The market rout sparked by President Donald Trump’s trade war is touching almost every part of the economy. But there are probably few industries feeling more aggrieved right now than US shale oil, Bloomberg notes. Over the last 15 years, it has made America the world’s top crude producer, lowered energy costs and fueled a boom in petrochemicals and natural gas exports. It also contributed heavily to Trump’s election campaign.

And yet half of the 20 worst-performing stocks on the S&P 500 Index since Trump announced his tariffs April 2 are in the oil, gas and petrochemical sector, while crude prices have plunged to the lowest in four years.

The growing unease reflects how Trump’s effort to re-write global trade rules is undermining his goal to supercharge US fossil-fuel production and achieve “energy dominance.” Executives are loathing to boost US oil supply with West Texas Intermediate down about 23% since Trump’s inauguration less than three months ago. It’s now hovering under $60 a barrel, below the level they say they need for new wells to break even, according to a survey by the Federal Reserve Bank of Dallas.

Adding to their woes, OPEC and its allies last week pledged to triple a production increase previously scheduled for May. The cartel announced it hours after Trump unveiled his tariffs.

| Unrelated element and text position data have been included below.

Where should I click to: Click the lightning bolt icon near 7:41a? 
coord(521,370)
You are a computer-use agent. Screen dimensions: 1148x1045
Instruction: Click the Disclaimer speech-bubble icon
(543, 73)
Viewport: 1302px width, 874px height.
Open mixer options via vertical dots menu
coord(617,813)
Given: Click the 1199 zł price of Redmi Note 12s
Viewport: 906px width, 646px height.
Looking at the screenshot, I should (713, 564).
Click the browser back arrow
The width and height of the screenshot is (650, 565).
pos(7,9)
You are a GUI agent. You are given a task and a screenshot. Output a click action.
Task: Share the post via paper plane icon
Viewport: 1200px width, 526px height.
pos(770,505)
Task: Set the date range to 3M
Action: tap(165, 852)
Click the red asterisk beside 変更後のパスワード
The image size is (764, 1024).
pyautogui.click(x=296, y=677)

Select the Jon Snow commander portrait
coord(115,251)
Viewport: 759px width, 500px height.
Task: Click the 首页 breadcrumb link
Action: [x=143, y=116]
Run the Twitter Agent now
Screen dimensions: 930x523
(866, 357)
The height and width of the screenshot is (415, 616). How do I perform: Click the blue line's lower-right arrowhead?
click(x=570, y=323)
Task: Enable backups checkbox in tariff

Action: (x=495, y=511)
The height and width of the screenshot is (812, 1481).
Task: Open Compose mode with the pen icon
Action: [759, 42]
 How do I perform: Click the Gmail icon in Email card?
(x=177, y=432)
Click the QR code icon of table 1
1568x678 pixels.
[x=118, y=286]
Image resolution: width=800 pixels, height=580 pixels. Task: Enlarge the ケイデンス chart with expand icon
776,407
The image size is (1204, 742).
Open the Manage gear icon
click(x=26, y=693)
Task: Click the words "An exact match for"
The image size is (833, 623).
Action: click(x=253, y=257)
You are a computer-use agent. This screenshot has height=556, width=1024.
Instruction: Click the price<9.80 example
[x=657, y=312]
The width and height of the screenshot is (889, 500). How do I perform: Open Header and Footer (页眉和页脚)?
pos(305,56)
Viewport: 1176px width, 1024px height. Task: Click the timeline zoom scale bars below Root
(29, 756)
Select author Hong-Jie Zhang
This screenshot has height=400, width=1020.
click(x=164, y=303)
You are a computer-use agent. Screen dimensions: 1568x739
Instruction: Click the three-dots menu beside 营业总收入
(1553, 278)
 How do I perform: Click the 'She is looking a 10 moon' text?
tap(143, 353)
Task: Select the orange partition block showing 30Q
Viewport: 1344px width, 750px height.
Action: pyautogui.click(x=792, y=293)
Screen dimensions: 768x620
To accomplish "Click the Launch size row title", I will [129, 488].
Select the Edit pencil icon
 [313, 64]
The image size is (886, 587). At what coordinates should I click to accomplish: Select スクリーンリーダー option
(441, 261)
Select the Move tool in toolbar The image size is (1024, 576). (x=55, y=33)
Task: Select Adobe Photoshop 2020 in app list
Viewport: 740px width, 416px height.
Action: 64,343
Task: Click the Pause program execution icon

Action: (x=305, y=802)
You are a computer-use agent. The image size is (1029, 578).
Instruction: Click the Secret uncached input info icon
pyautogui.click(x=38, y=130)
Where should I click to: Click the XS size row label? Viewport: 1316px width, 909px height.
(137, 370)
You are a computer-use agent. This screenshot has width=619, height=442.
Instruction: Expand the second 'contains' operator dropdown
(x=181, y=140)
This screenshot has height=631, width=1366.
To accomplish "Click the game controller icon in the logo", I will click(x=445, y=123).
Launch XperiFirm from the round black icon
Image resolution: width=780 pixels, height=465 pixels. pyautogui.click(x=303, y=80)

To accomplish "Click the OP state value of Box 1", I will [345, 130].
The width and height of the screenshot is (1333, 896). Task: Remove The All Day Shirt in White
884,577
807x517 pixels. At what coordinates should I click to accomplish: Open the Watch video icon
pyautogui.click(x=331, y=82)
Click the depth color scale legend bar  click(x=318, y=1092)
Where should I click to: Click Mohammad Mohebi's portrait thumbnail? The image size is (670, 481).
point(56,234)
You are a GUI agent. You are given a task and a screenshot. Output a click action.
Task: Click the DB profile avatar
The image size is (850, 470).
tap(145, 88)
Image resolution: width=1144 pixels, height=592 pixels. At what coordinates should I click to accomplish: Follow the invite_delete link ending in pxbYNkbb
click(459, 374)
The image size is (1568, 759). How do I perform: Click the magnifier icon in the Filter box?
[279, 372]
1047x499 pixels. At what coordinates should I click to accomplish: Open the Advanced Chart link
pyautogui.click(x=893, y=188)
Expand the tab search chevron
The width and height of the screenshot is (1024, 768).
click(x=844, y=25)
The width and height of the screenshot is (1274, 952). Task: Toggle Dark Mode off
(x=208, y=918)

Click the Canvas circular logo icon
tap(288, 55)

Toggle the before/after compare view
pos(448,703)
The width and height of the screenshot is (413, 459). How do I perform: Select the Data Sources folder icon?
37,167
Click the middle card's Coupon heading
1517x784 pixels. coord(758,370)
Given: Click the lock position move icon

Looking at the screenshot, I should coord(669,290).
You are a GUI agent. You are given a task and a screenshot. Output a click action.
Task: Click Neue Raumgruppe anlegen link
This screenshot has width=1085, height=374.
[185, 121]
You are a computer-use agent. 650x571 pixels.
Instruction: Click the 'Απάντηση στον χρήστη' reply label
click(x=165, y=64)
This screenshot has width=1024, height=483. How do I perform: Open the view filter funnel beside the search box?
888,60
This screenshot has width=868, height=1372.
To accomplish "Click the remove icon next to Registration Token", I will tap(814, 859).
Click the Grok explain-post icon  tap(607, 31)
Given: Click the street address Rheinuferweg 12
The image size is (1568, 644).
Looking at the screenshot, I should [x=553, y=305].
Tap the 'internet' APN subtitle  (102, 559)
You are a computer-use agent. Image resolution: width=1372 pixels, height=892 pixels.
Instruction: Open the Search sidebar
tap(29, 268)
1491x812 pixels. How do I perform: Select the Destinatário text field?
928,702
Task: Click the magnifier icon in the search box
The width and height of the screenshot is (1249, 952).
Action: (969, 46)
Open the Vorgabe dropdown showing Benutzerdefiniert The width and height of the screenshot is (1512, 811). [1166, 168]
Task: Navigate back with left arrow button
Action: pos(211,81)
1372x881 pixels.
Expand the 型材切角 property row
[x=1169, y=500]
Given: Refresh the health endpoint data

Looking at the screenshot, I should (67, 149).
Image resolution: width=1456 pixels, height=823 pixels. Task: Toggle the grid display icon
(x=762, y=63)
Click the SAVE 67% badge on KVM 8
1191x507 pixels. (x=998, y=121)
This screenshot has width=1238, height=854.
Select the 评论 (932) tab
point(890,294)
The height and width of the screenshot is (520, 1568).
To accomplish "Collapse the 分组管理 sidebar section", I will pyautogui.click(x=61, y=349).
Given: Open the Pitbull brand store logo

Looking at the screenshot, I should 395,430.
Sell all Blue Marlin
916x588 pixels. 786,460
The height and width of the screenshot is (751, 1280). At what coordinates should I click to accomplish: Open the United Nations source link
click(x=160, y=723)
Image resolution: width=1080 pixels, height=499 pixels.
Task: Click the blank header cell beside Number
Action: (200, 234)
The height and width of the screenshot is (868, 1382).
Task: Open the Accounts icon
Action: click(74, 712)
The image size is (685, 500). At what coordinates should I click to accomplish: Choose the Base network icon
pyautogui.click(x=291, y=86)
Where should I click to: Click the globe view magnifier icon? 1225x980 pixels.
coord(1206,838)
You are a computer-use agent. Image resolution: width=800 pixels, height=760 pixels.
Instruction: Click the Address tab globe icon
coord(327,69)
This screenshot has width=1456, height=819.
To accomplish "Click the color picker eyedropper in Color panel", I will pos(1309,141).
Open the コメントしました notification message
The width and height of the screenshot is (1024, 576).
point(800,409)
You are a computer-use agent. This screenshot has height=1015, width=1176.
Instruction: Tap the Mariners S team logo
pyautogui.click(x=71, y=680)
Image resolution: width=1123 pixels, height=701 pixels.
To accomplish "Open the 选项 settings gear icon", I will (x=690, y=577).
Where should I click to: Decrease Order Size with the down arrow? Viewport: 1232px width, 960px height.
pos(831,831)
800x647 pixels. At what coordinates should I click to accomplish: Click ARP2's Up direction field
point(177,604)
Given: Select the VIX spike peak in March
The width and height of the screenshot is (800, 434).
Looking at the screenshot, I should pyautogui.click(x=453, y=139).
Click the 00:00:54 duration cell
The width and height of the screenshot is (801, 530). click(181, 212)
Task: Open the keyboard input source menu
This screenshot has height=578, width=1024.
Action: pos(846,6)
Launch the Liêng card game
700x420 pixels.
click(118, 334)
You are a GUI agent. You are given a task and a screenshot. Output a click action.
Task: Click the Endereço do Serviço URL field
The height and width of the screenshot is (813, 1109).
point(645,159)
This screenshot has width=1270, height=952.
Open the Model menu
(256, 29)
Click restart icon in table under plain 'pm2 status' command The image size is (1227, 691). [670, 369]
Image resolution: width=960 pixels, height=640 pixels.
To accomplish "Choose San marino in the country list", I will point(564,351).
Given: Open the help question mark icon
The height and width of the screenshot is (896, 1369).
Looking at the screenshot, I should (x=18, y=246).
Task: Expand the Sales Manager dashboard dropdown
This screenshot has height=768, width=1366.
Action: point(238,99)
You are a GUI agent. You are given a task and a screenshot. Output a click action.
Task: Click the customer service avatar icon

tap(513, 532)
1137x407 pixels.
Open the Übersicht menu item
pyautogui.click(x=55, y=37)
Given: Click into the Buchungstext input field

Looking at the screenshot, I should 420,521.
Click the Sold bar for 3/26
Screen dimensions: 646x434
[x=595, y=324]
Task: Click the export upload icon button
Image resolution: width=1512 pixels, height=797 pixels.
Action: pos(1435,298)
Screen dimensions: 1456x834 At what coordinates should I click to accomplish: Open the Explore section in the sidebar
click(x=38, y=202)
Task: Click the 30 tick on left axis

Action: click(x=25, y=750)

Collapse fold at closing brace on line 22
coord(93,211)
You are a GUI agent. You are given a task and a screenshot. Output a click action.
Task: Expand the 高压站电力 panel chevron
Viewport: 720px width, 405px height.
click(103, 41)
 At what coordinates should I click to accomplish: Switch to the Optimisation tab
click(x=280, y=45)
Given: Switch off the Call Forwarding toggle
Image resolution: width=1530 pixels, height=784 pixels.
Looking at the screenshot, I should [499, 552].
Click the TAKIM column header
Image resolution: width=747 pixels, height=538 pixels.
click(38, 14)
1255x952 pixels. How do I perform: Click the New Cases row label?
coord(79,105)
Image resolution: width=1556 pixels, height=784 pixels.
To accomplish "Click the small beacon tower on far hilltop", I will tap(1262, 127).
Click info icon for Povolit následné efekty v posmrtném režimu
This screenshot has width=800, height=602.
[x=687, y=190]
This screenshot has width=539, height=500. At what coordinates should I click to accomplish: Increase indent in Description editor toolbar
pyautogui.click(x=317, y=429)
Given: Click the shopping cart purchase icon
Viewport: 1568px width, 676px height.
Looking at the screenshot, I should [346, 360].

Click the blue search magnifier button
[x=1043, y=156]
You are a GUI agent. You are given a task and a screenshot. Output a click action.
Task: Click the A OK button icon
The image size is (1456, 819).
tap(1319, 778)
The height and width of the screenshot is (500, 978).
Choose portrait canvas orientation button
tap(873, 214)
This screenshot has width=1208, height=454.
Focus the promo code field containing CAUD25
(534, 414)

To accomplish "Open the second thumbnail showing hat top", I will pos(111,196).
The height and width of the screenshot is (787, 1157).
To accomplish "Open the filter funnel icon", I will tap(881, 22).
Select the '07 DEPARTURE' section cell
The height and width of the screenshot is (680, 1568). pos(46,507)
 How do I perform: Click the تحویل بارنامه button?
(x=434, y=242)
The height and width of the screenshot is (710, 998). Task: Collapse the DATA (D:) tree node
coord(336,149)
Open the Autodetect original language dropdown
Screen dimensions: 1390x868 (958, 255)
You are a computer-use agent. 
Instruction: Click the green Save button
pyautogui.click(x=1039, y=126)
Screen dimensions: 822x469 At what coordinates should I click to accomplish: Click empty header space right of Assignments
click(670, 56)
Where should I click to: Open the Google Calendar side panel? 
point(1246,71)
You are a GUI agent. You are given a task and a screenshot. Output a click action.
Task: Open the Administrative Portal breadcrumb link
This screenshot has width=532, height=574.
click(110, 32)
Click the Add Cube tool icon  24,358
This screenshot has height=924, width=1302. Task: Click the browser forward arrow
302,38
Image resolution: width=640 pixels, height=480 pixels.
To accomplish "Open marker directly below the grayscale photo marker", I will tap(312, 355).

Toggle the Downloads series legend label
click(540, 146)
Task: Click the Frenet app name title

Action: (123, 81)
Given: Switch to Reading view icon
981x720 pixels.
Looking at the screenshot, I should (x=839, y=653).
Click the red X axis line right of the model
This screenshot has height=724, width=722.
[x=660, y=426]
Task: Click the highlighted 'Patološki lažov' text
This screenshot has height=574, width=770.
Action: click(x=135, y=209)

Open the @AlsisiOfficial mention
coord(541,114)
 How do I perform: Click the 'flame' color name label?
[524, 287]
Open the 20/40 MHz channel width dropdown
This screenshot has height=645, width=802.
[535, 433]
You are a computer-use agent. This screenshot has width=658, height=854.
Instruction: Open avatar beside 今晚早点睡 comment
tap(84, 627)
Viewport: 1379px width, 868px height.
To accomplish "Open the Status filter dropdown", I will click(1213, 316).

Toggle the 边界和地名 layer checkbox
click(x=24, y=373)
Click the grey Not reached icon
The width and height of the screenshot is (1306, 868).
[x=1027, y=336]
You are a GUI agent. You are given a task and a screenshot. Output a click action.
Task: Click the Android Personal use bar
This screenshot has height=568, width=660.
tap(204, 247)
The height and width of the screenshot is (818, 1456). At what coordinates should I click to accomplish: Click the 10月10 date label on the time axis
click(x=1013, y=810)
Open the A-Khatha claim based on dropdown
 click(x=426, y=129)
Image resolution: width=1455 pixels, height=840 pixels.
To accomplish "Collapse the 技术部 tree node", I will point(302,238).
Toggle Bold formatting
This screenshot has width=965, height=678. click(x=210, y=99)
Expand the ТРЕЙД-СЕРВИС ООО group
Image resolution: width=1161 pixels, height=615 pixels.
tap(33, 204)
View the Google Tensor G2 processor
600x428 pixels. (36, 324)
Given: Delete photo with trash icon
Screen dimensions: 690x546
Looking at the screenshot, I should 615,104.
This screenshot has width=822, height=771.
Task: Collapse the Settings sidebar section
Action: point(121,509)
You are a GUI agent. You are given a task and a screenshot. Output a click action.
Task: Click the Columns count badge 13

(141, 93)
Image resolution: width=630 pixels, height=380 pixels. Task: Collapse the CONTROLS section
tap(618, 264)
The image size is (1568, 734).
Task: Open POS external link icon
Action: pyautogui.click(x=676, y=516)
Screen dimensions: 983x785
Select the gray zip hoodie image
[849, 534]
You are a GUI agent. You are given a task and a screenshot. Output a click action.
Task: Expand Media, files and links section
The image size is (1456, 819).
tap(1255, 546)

“Those two things together shocked the whole industry,” said Linhua Guan, CEO of Houston-based oil producer Surge Energy.

US crude futures fell for a fourth-consecutive trading session Tuesday, dropping to $59.58. It was the first time WTI closed below $60 a barrel since 2021.

If prices fall to $50 a barrel, production in the Lower 48 states could drop by more than 1 million barrels a day over the next 12 months, according to S&P Global Commodity Insights. That’s about 7% of the current US total.

Even if prices bounce back to $65, shale operators probably would shut down 25 drilling rigs and hold US oil production flat, Citigroup Inc. analysts warned last month.

The drop would be particularly damaging because output from shale wells declines much faster than conventional wells in the Gulf of Mexico or elsewhere, falling 60% or more during the first year they come online.